**Things to do**:
1. In the text on Tarwater's early swimming career, which four events did he reach the finals in at the U.S. Spring National Championships?
2. Carry on the text on Tarwater's early swimming career from the point where it stops.

**Source text**:
****************

Tarwater played baseball and basketball, and ran track before deciding the concentrate on swimming during seventh grade. In 1999, he won both the 800- and 1500-meter freestyle events at the Junior Nationals, beating Michael Phelps in the latter. He qualified for his first U.S. Olympic Trials in 2000 at age 16. At the Trials, Tarwater finished 32nd in the 400-meter freestyle and 30th in the 1500-meter freestyle.

In 2001, Tarwater finished third at the Summer Nationals in the 1500-meter freestyle. He represented the United States at the 2001 Goodwill Games and was named "Athlete of the Year" by Southeastern Swimming Local Swimming Committee. The United States placed third at the Games, earning Tarwater a team bronze medal.

The following year, Tarwater led his high school – Webb School of Knoxville – to its first (and only) state swimming title before graduating in the spring. At the state finals, he broke the Tennessee 500-yard freestyle record by five seconds and also captured the 100-yard butterfly state record. At the U.S. Spring National Championships, Tarwater made the finals in four events. He placed third in the 200-meter butterfly, sixth in the 1500-meter freestyle, and eighth in both the 400- and the 800-meter freestyle events.

****************

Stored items

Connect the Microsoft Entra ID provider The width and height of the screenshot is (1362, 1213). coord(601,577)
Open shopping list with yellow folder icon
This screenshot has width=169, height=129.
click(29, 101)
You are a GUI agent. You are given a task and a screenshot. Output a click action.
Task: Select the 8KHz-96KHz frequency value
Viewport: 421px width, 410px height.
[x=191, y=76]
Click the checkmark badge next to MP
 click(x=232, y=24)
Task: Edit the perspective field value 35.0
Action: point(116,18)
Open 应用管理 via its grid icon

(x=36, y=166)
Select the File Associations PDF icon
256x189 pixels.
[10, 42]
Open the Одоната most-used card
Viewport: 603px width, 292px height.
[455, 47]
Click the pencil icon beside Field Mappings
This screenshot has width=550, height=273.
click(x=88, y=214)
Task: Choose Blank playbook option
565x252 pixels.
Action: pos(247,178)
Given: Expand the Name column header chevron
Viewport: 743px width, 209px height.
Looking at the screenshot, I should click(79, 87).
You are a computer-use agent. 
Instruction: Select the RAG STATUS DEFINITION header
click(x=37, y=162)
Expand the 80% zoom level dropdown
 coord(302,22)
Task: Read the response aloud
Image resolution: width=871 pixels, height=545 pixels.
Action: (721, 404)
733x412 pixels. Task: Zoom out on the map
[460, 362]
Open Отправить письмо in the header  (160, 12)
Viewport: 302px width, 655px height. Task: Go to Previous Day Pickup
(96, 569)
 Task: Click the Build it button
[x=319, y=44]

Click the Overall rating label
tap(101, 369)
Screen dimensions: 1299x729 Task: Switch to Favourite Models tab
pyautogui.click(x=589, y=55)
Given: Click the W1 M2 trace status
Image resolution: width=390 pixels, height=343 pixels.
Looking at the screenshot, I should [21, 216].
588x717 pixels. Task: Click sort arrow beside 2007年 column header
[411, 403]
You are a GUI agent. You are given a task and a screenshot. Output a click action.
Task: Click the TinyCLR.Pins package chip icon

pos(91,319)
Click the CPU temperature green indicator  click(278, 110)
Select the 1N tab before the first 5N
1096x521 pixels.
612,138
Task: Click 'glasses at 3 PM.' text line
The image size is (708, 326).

****************

**Per-task answers**:
1. 200-meter butterfly, 1500-meter freestyle, 400-meter freestyle, 800-meter freestyle

2.
Tarwater was a nine-time high school All-American and was the 2002 High School Swimmer of the Year. In addition to the 100-yard butterfly and 500-yard freestyle, he also set the 200-yard freestyle state record during high school. After graduation, he was inducted into the school's hall of fame.

==College career==
Tarwater attended the University of Michigan from 2002 to 2006, where he earned a bachelor's degree in political science. During his first year, coach Jon Urbanchek began entering Tarwater in butterfly events. "I was a distance freestyler in high school, so ... at first it was a difficult adjustment", Tarwater said of the move. "But it was what the team needed, and it let me contribute as a freshman." During the summer, he was selected to represent the United States at the 2003 Pan American Games where he placed sixth in the 400-meter freestyle.

Urbanchek's decision and Tarwater's training started to pay dividends in 2004. That year, Tarwater set his first conference record by swimming the 200-yard butterfly in 1:43.46 en route to the Big Ten title. He was part of the university's 4×200-meter freestyle team that took first place at the NCAA Championships. The group's time of 7:01.42 set a new U.S. Open record. In individual events, Tarwater took fourth place in the 200-meter butterfly and eighth in the 100-meter butterfly.

Tarwater qualified for the 2004 U.S. Olympic Trials and finished fourth in the 200-meter butterfly, missing the Olympics by less than half a second. He also made the final in the 100-meter butterfly, finishing seventh.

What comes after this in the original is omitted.